The data from this study demonstrate that at 10 to 14 weeks of gestation both fetal anenecephaly and exomphalos are associated with increased maternal serum alpha-fetoprotein values. However, the sensitivity of this test is likely to be only about 30% for a false positive rate of 5%. The findings with fetal neural tube defects are similar to previous reports. Thus in the UK Collaborative Study on alpha-fetoprotein the values were above the 95th centile in only four of the 20 anencephalic pregnancies and four of the 22 pregnancies with open spina bifida at 10 to 12 weeks of gestation3. In three other studies on a total of 12 cases of anencephaly and 25 cases of spina bifida at 10 to 14 weeks the median maternal serum alpha-fetoprotein was not significantly different from normal4–6.

At 16 to 18 weeks, compared with 10 to 14 weeks there is only a small improvement in the sensitivity of screening by maternal serum alpha-fetoprotein for exomphalos, whereas for anencephaly there is a threefold increase in sensitivity. A possible explanation for this differential improvement in sensitivity is the evolution of the neural tube defect with advancing gestation.
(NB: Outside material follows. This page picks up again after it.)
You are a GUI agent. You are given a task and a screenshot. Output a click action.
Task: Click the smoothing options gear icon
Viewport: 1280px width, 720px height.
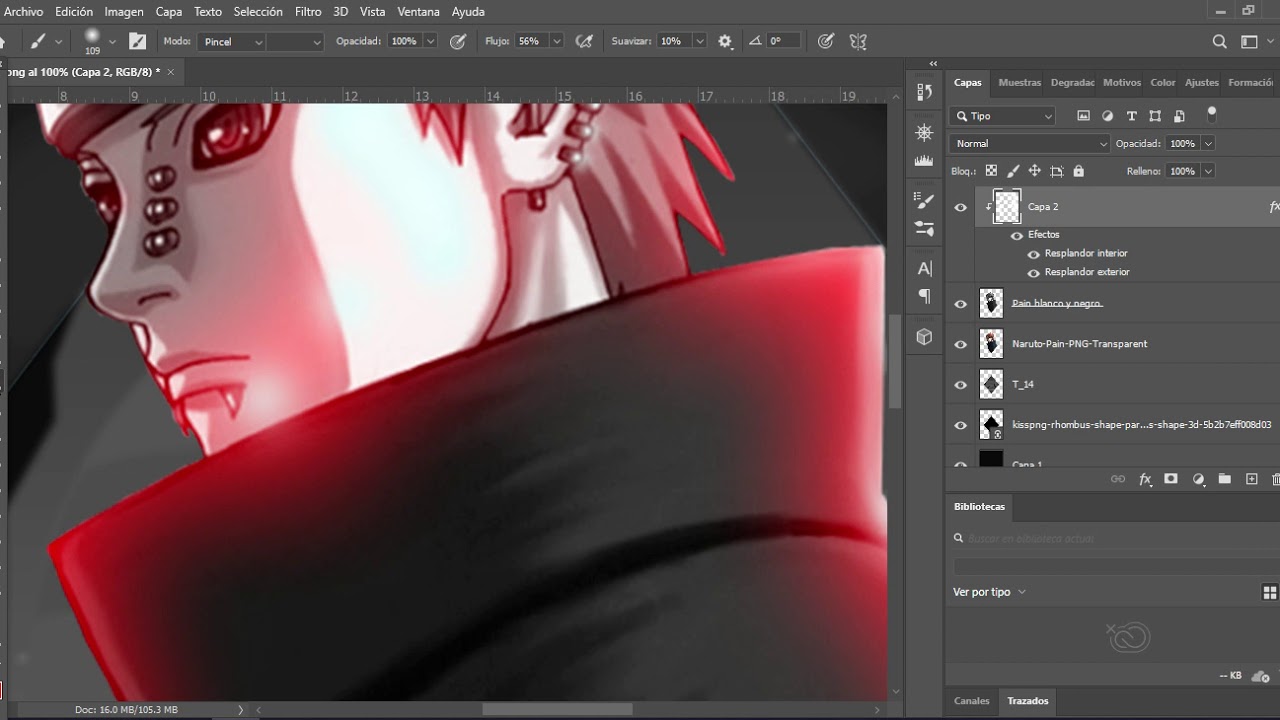click(725, 42)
Ultrasonographically, the fetal brain at 10 to 11 weeks looks normal apart from the absence of the echogenic cranium. Subsequently, there is a breakdown of the unprotected fetal brain and progressive change from acrania to anencephaly, with consequent increase in the leakage of alpha-fetoprotein from the fetal circulation through the expanding cerebrocranial defect. However, in anencephaly the median level of amniotic fluid alpha-fetoprotein at 16 to 18 weeks of gestation (20 MoM)2 is similar to the level at 10 to 14 weeks (17 MoM)7. Since in anencephaly the maternal serum alpha-fetoprotein level at 16 to 18 weeks is 7 MoM2, whereas at 10 to 14 weeks it is only about 2 MoM, with advancing gestation there is an increase in the transport of alpha-fetoprotein from the amniotic fluid into the maternal circulation. Consequently, the most likely explanation for the differential increase in maternal serum alpha-fetoprotein with advancing gestation in anencephaly compared with exomphalos is that in the latter there is a relative decrease in amniotic fluid alpha-fetoprotein presumably due to a decrease in the permeability of the exomphalos sac.

The findings of this study confirm those of previous reports that screening for neural tube defects by maternal serum alpha-fetoprotein at 10 to 14 weeks is unlikely to be beneficial. Furthermore the data suggest that the sensitivity of screening for exomphalos is likely to be as poor as in the second trimester. Nevertheless there is evidence that both anencephaly and exomphalos can be diagnosed reliably by appropriately trained ultrasonographers both in the first and second trimesters8,9.